### WORK TO COMPLETE
Only lines containing the word "will" belong in the answer; copy each one from the records.

Items listed in a dataset:
--

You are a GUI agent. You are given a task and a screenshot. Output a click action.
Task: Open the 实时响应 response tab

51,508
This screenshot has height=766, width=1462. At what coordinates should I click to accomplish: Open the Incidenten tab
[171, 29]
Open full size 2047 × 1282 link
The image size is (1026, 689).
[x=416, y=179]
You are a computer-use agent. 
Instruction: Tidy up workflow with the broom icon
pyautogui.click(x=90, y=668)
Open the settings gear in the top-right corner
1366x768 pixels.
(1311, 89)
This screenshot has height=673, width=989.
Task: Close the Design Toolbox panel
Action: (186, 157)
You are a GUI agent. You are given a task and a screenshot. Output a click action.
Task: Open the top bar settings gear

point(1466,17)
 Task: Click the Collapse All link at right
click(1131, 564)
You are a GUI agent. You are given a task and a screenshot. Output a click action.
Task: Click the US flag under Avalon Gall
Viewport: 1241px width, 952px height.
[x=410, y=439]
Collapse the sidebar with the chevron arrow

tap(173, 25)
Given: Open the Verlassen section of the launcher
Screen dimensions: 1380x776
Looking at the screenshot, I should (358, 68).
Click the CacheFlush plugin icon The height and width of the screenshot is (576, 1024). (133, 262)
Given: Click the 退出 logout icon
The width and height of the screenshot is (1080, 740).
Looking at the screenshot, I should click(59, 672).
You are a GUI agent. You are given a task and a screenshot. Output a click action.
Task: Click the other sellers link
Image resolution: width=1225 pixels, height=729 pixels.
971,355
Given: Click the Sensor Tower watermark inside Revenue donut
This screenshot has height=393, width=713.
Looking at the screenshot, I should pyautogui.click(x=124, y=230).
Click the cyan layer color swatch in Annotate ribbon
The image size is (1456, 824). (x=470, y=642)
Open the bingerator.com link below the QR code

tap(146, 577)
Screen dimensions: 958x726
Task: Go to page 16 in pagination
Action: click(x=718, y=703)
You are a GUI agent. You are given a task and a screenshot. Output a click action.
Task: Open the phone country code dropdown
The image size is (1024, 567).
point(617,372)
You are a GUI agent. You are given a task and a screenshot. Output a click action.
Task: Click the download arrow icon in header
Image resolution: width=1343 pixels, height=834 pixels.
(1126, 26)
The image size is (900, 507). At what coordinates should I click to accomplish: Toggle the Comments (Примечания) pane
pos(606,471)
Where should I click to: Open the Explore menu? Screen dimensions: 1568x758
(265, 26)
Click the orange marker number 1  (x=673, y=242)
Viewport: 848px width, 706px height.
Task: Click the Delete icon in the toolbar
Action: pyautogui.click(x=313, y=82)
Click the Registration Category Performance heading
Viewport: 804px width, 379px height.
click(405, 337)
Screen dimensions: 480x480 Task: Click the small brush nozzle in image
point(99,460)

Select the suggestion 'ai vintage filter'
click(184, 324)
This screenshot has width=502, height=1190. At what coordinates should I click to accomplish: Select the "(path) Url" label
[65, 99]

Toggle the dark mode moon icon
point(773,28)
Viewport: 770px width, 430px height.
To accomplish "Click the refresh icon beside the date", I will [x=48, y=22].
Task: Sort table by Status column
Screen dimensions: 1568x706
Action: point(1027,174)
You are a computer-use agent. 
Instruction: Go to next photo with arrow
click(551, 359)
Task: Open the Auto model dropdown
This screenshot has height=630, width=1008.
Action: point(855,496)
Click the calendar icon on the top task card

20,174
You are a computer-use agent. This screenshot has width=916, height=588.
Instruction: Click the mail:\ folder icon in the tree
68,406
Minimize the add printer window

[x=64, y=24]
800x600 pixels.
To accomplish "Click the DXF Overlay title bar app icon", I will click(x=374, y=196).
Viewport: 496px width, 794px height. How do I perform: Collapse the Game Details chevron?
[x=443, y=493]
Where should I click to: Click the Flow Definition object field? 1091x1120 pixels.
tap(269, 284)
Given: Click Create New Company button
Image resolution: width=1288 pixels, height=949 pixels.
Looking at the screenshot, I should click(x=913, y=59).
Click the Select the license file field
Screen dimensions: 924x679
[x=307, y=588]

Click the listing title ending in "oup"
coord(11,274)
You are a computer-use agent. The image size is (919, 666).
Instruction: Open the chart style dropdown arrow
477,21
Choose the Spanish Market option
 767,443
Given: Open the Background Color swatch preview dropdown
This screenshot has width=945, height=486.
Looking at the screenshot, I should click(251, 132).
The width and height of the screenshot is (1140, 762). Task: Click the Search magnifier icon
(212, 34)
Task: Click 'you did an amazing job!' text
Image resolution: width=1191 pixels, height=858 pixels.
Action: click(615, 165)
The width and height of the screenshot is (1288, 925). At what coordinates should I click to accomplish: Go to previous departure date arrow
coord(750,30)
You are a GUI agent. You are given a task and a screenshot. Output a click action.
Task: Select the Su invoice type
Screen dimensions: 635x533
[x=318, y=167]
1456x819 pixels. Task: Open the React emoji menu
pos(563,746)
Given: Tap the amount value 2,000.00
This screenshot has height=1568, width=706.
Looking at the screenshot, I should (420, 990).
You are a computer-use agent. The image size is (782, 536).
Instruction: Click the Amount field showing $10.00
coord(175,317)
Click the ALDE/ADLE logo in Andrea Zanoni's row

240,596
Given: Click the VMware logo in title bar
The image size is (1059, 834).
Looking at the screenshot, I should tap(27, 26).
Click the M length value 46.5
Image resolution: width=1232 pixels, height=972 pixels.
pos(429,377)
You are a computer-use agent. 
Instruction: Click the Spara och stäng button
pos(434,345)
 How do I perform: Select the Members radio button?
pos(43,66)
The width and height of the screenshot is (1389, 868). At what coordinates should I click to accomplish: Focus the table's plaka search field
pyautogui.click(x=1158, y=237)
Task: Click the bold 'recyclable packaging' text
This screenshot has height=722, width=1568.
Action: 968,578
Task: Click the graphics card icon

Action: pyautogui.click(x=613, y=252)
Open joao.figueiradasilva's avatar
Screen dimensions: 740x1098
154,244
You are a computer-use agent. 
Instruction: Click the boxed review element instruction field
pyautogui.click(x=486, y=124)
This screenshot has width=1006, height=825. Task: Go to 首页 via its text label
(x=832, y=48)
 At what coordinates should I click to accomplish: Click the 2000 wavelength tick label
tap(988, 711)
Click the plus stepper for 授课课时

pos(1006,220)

--

### FINISHED EXERCISE
To accomplish "Click the refresh icon beside the date", I will [x=48, y=22].
To accomplish "Click the DXF Overlay title bar app icon", I will click(x=374, y=196).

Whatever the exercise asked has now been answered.